Adesso a rievocare lo spirito delle origini  ci si sta mettendo anche il Renzi Matteo. Aria grama, allora. Più che per il suo partito per lui e per i suoi, specialmente quelli che proprio suoi-suoi non sono, essendosi scapicollati all’ultimo per arraffare uno strapuntino. C’è da dire che nessuno dei partiti della prima repubblica, dal Pci alla Dc al Pri financo al Pli e al Psdi, per non dire del Msi, aveva mai fatto riferimento al così detto spirito delle origini poiché tutti, bene o male, stavano perseguendo ciò da cui avevano tratto origine. Magari non sempre con la più definita determinazione, ma gli scostamenti erano quasi accettabili. Ad eccezione dl Psi craxiano che lo spirito delle origini se lo era proprio dimenticato e quindi neanche poteva tradirlo.

Richiamarsi allo spirito delle origini significa nella sostanza ammettere di non aver fatto quello per cui si era nati, come dire aver mancato alle promesse e, in definitiva, ammettere il proprio fallimento. Il Renzi Matteo aveva promesso la liberazione da un gruppo dirigente appiccicoso, più al potere che agli interessi del Paese. Un gruppo dirigente che, contrariamente a quanto fatto dai vietcong: appropriarsi delle armi del nemico per rivolgerglieli contro, ha utilizzato il mandato degli elettori per dar copertura a quello che gli avversari non sarebbero riusciti a far passare. E forse proprio per questo il Renzi del camper e delle origini mieteva applausi nelle Case del Popolo.
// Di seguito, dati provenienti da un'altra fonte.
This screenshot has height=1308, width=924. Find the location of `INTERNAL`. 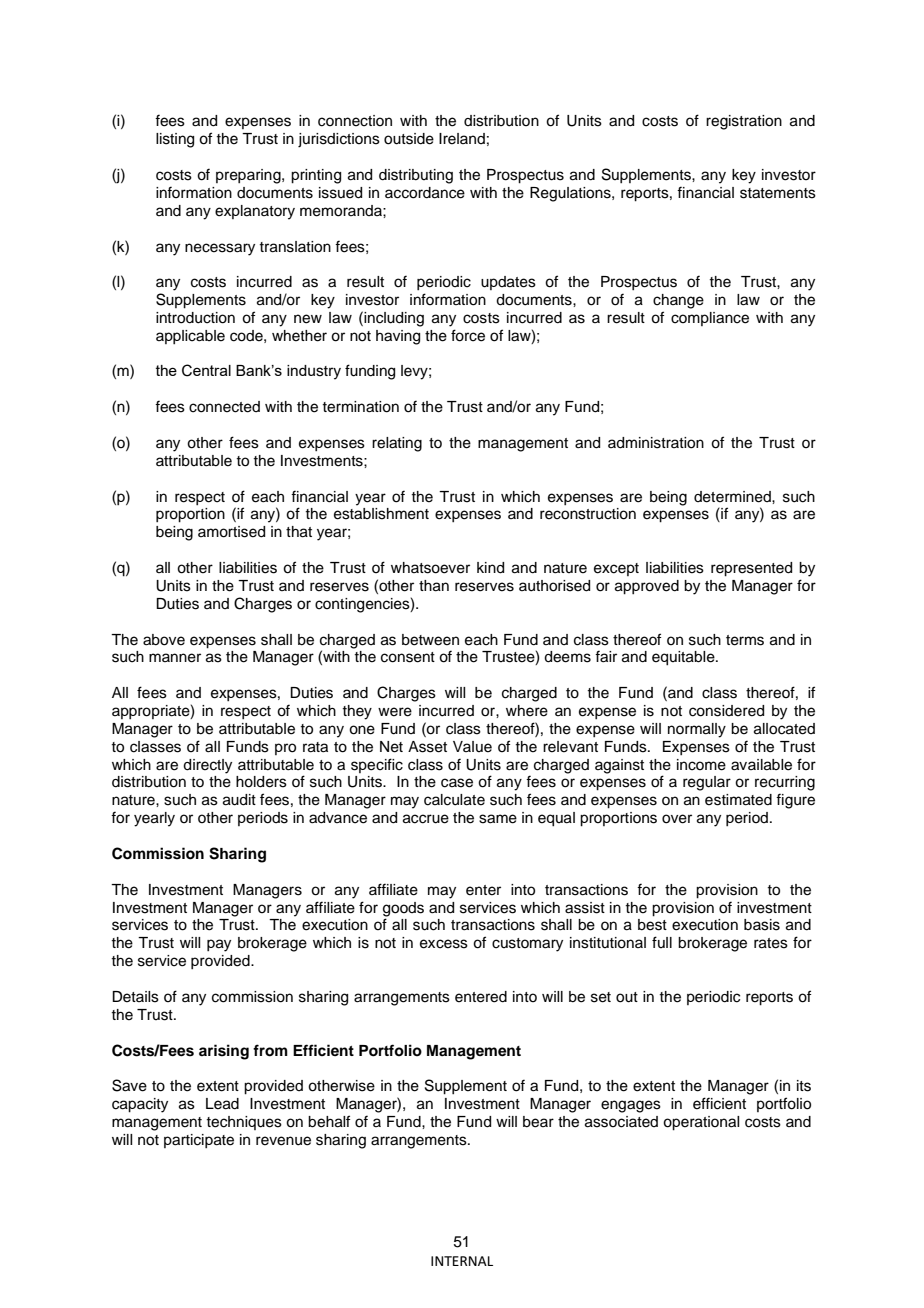

INTERNAL is located at coordinates (462, 1261).
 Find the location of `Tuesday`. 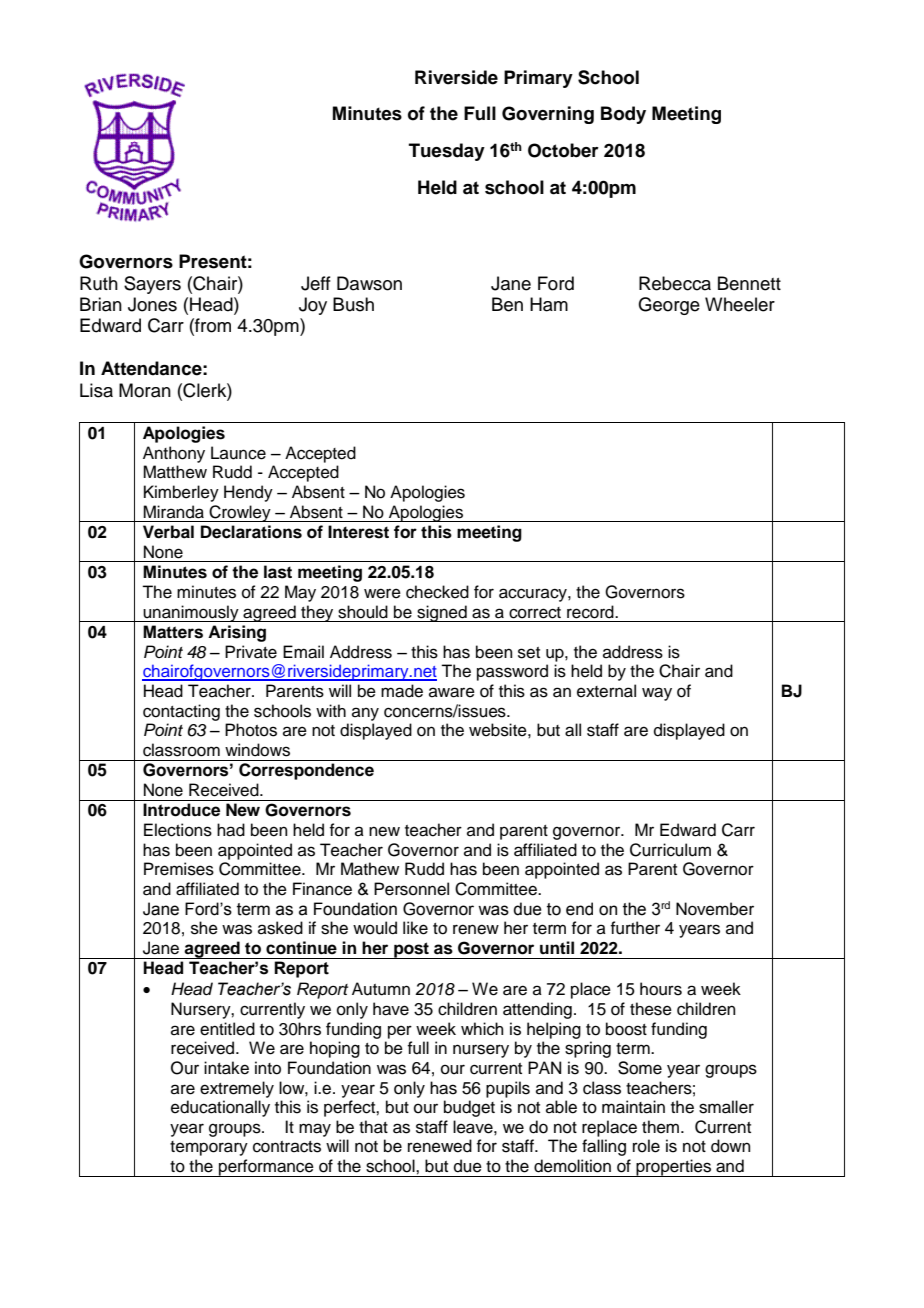

Tuesday is located at coordinates (447, 152).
Il primo errore, o abbandono dello spirito delle origini, il Renzi Matteo l’ha commesso quando nel settembre del 2013 ha accettato l’endorsement prima di Franceschini e poi quello di Fassino. E quindi quelli di tutti gli altri. Con Renzi ci sono sono più ex dalemiani di quanti lo stesso D’Alema abbia mai incontrato.  Così, con l’aria di essere il nuovo che avanza, il Renzi s’è messo a fare caminetti e trattative e inciucetti con i capi corrente. Li chiamerà stra-apple-otto-punto-zero, ma quello sono e quello restano. E uno dopo l’altro pensava di esserseli pappati, tutti i vecchi appiccicaticci. Credeva di utilizzarli come fossero dei taxi: far la corsa, pagare e scendere. Ma, proprio perché appiccicosi, da certi taxi non è così facile scendere. Anzi è il taxi che ti segue anche dopo aver pagato. E adesso se ne sta rendendo conto. Pensava il Renzi che l’acquisto fosse fatto una volta per tutte, ingenuo. Quotidianamente sta scoprendo che certi accordi non hanno il prezzo fisso ma sono dei leasing. E soprattutto che accendere un leasing non è come accendere un cero alla madonna. Fatto una volta per tutte. Il leasing politico va acceso e riacceso e riacceso. Tante volte quanti sono gli impicci contro cui si va a sbattere.

A poco servirà al Renzi ed ai suoi scudieri richiamarsi alle primarie, perché in direzione  dovrà fare i conti con i Bettini, i Bianco, i Chiamparino, i Crocetta, i Damiano, i De Luca, i Franceschini, i Fassino, le Finocchiaro, i Minniti, i Mirabelli,  e poi i Pittella (che loro sono due) le Pollastrini, le Sereni, i Veltroni giusto per dirne alcuni, tutta gente dalla lunga militanza che sanno come si elegge ma anche come si affossa un segretario.  E quindi o i caminetti o la rivoluzione. Ma per fare la rivoluzione, quella vera, ci vogliono i rivoluzionari e Renzi tutto sembra meno che un rivoluzionario. Si accomoderà, come già fatto, nei caminetti. Altrimenti rottami, rottami senza pietà a cominciare da quelli che gli stanno vicino.

Per fare il nuovo ci vuol altro che la semplice citazione e alla lunga anche un po’ di sostanza aiuta o si finisce come a Trapani: perdere anche quando si corre da soli.